--- Work to be completed ---
Copy the records word for word, starting at the very beginning and ending with the line that contains "coord(864,63)", including both ends, and omit the pictures.

--- Data lines ---
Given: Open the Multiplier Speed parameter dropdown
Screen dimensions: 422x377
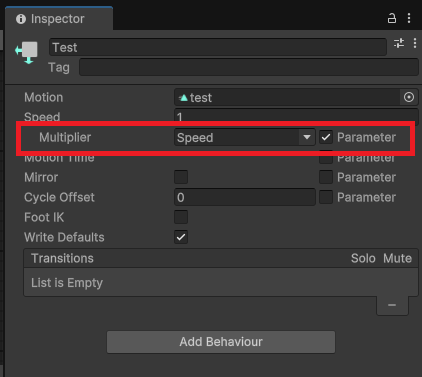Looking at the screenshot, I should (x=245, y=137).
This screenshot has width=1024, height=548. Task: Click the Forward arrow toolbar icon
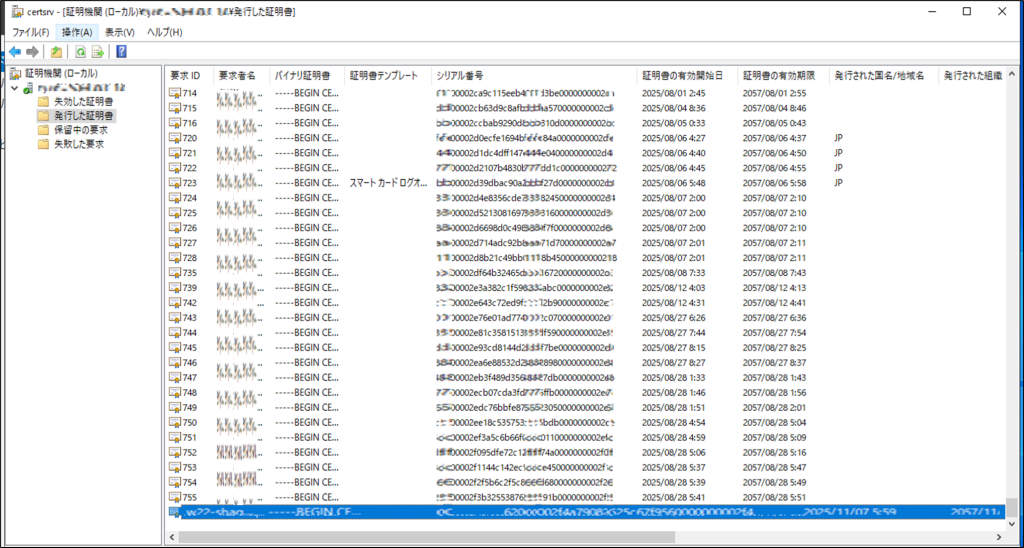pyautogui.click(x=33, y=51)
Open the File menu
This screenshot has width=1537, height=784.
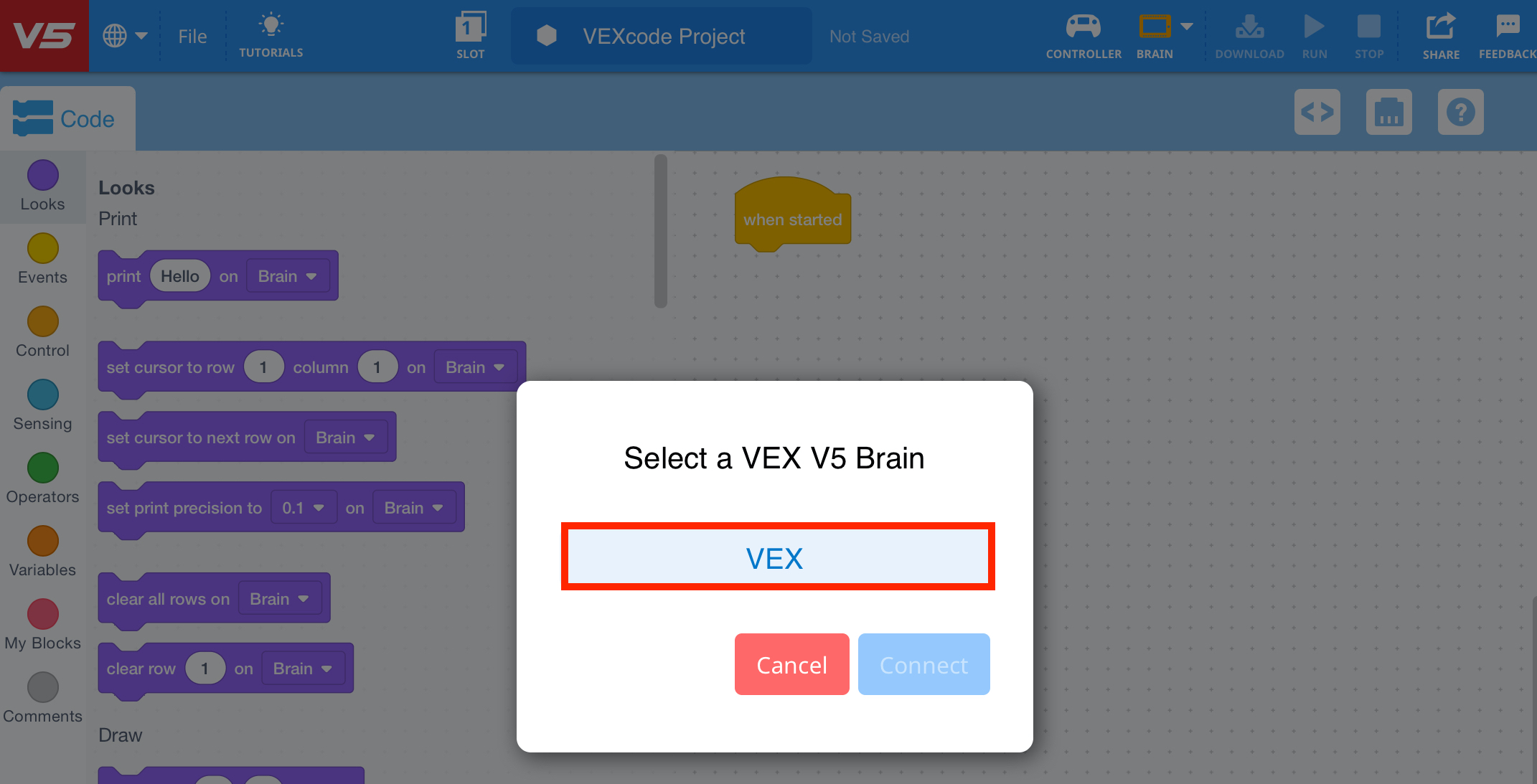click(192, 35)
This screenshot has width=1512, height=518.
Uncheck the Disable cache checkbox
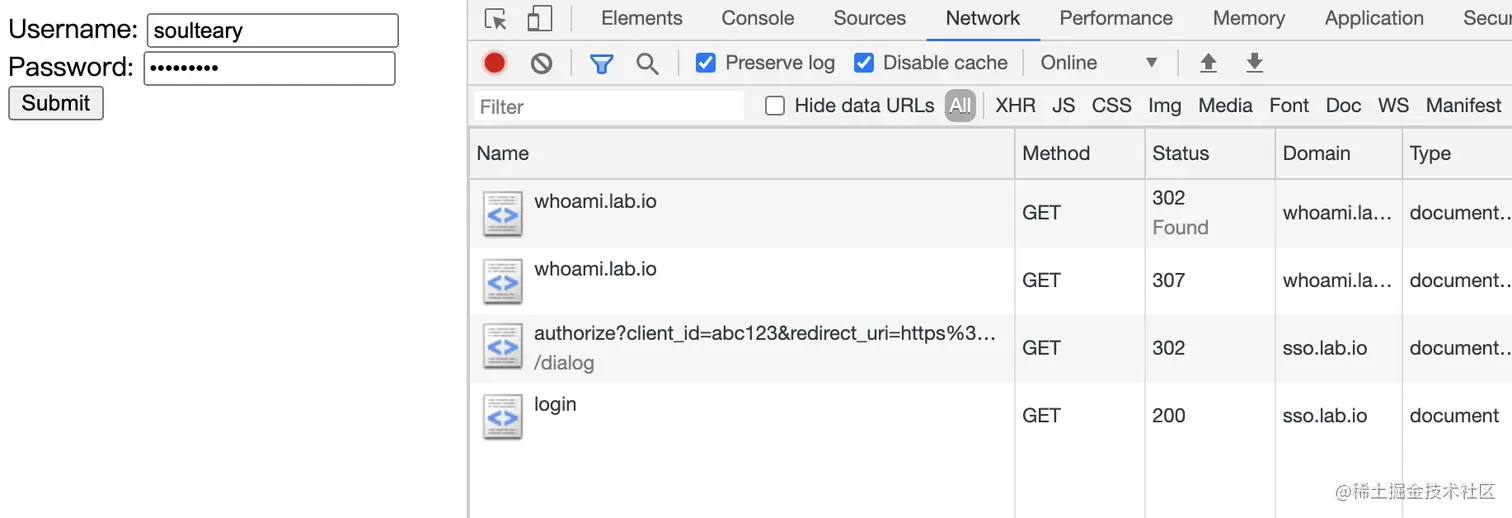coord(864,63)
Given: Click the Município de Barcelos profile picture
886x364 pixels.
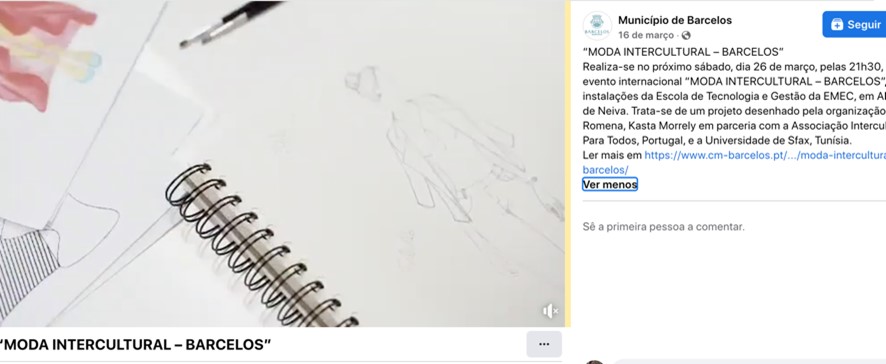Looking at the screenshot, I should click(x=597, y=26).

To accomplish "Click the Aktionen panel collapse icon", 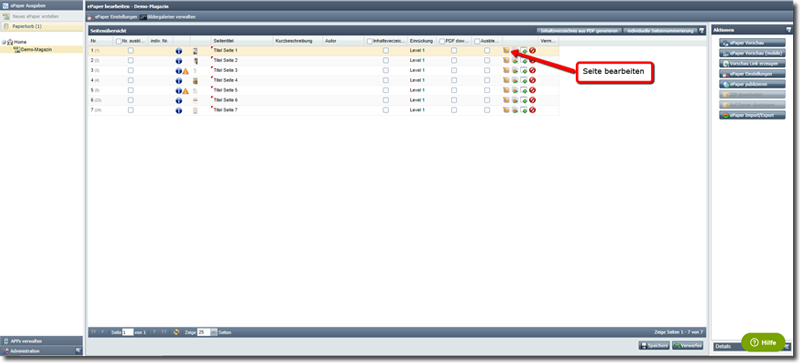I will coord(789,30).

--- Solution for this exercise ---
Given: Open the Multiplier Speed parameter dropdown
Screen dimensions: 422x377
Looking at the screenshot, I should (x=245, y=137).
This screenshot has width=1024, height=548. Task: Click the Forward arrow toolbar icon
pyautogui.click(x=33, y=51)
Open the File menu
This screenshot has width=1537, height=784.
click(192, 35)
This screenshot has width=1512, height=518.
Uncheck the Disable cache checkbox
coord(864,63)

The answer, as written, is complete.